START Material provided
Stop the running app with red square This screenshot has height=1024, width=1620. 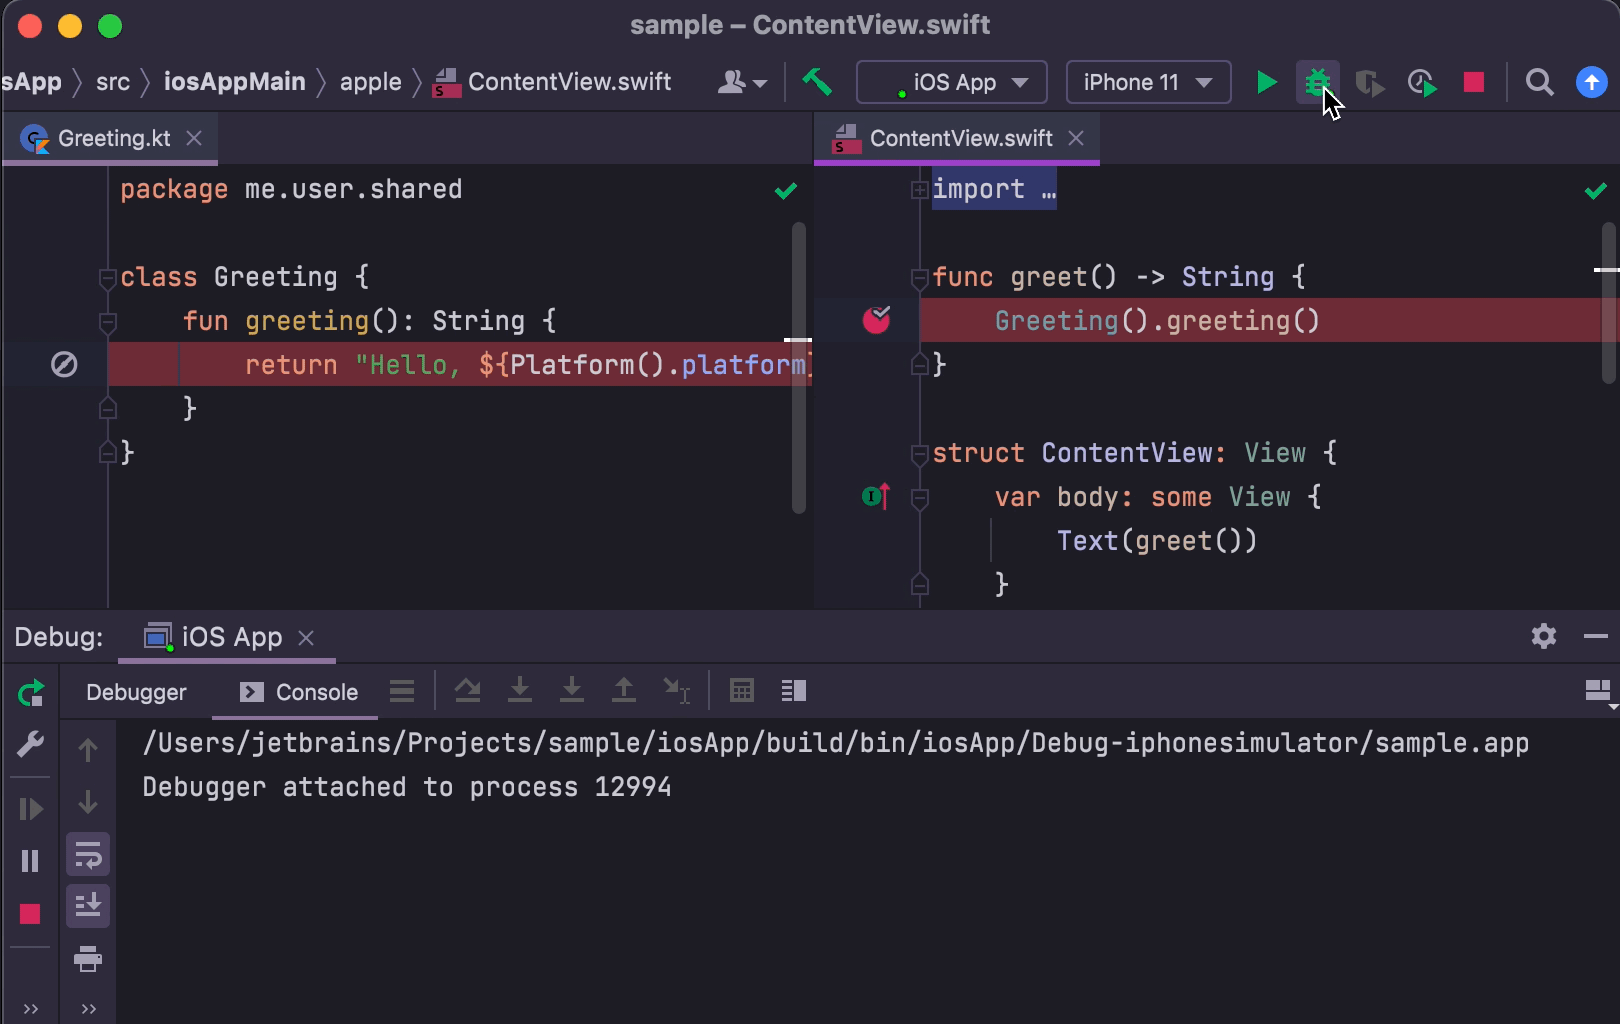1473,82
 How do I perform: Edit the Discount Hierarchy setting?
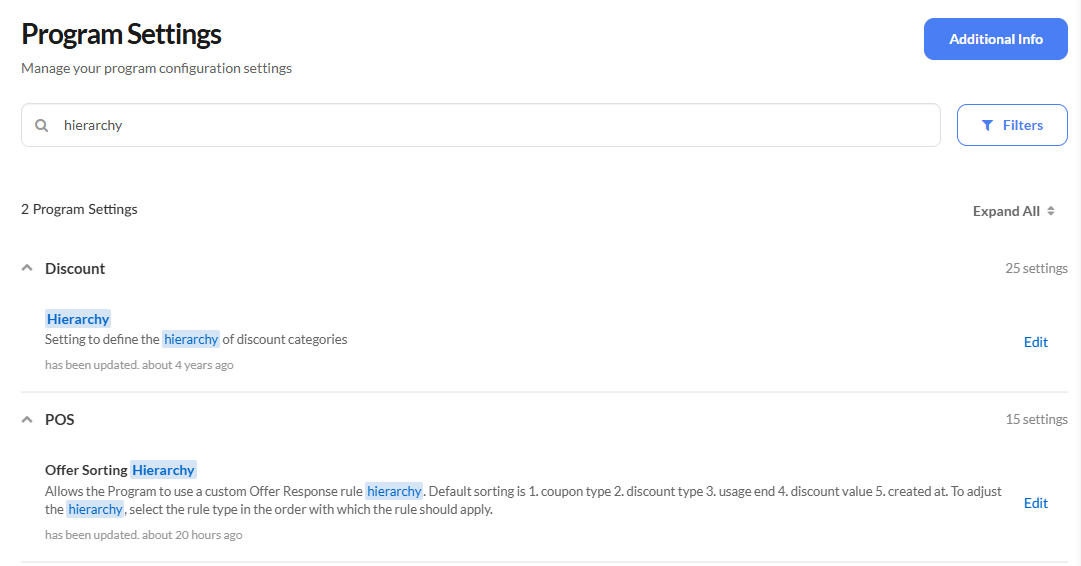(x=1035, y=342)
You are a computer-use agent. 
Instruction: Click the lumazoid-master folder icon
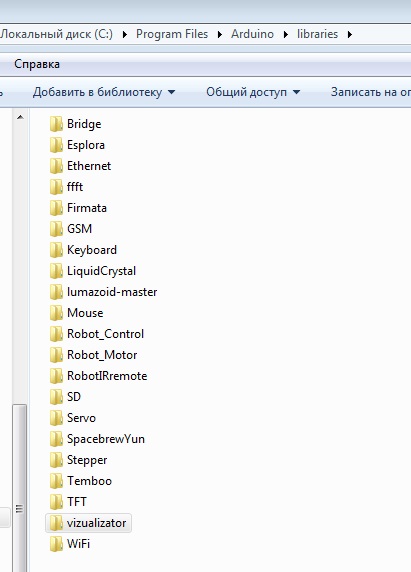tap(56, 292)
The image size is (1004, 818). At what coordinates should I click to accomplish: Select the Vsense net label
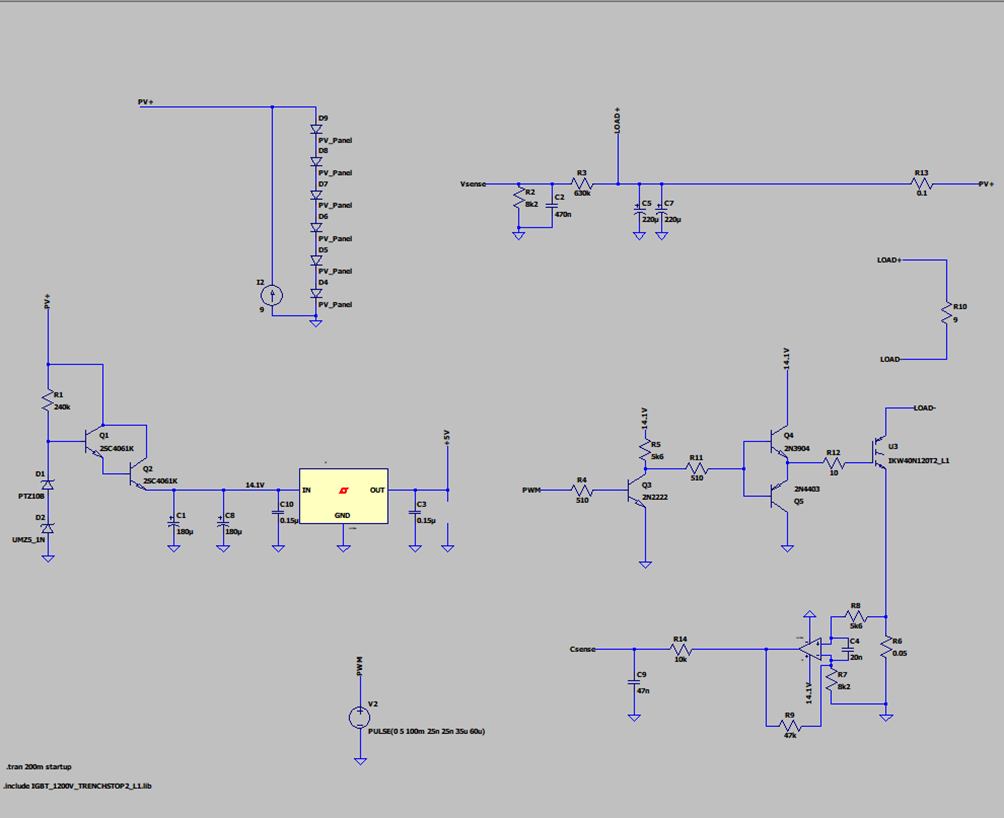pos(473,184)
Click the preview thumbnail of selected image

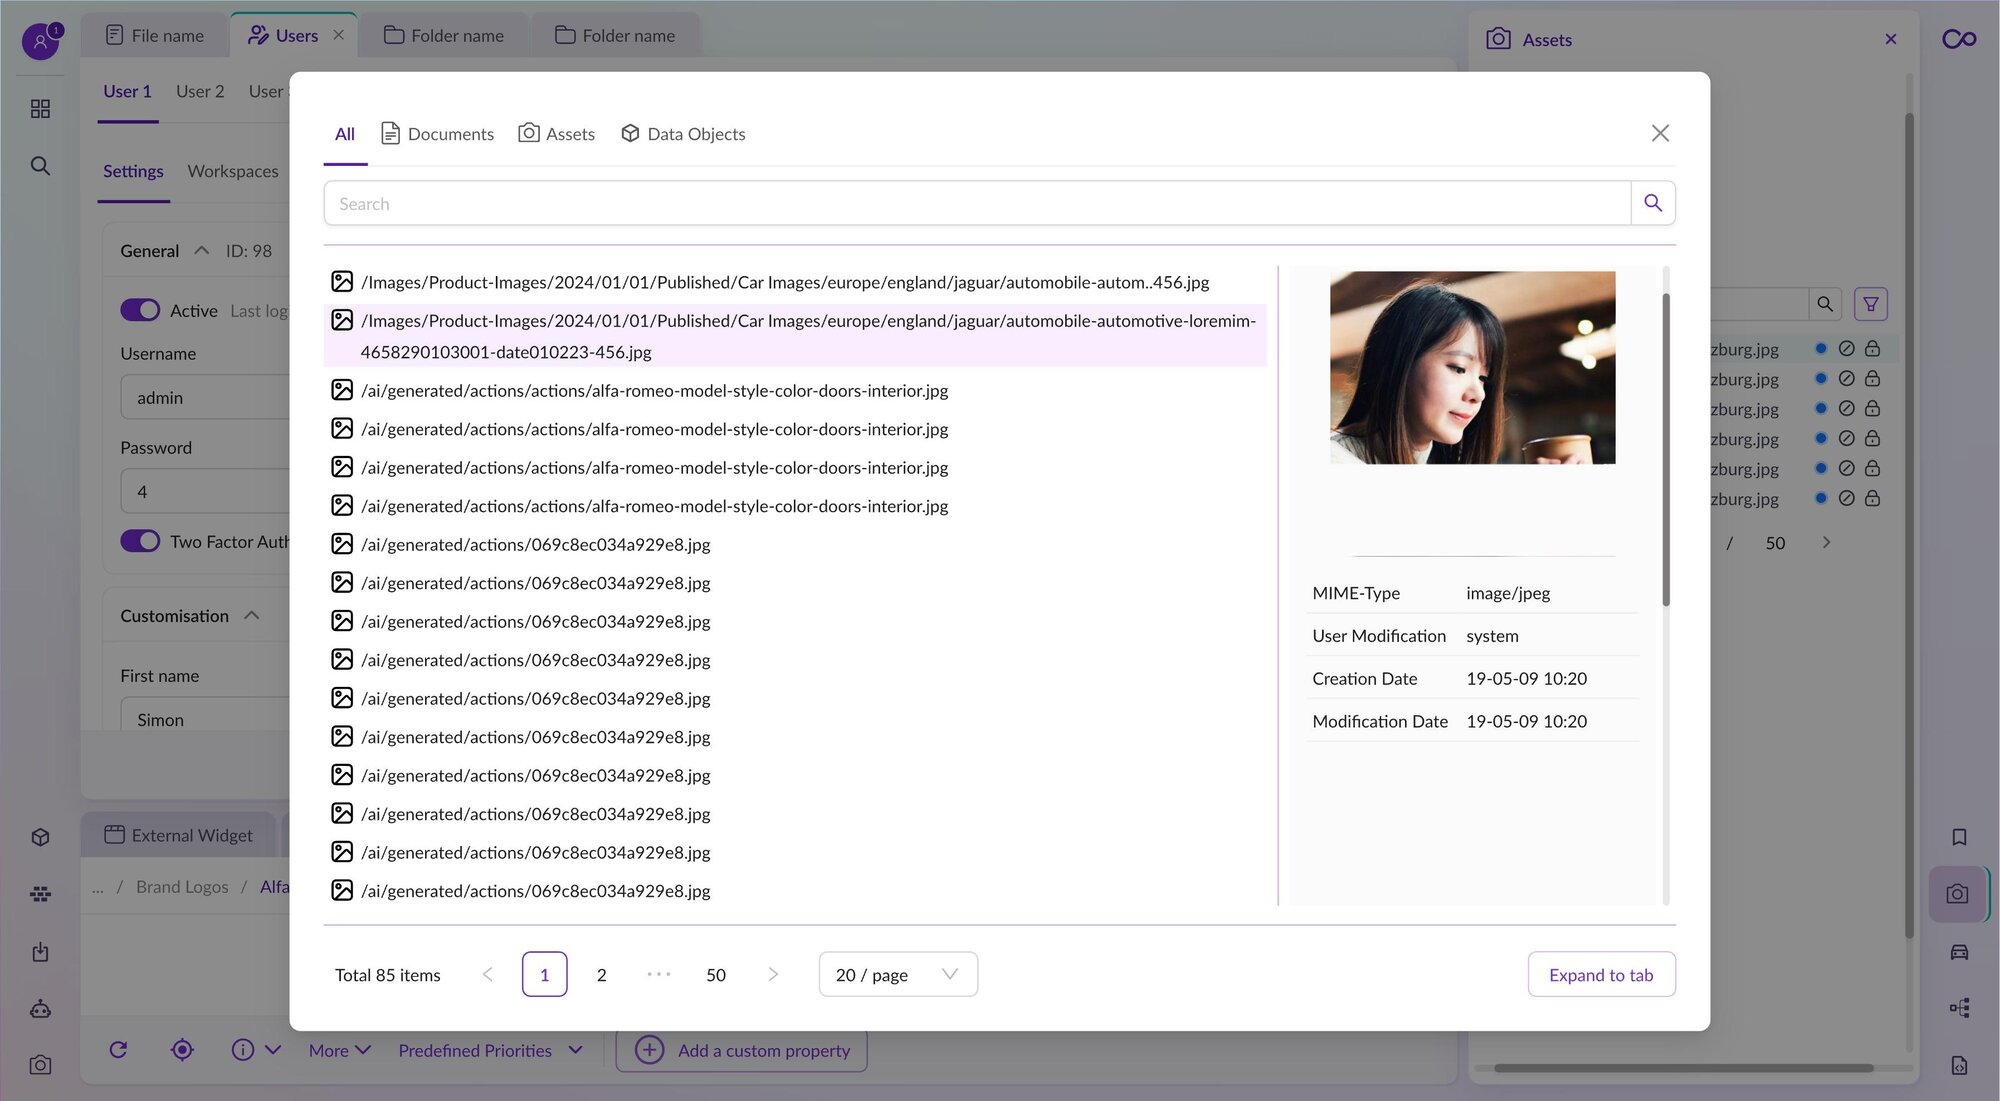pyautogui.click(x=1473, y=366)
END Material provided
◆ Work order ◆
The line containing "Instruction: Click the" and all lines after it, through the last line of the records, should be returned exactly. Omit the pictures.

◆ Written solution ◆
Instruction: Click the lumazoid-master folder icon
tap(56, 292)
The image size is (1004, 818). At what coordinates should I click to accomplish: Select the Vsense net label
pos(473,184)
Click the preview thumbnail of selected image

pyautogui.click(x=1473, y=366)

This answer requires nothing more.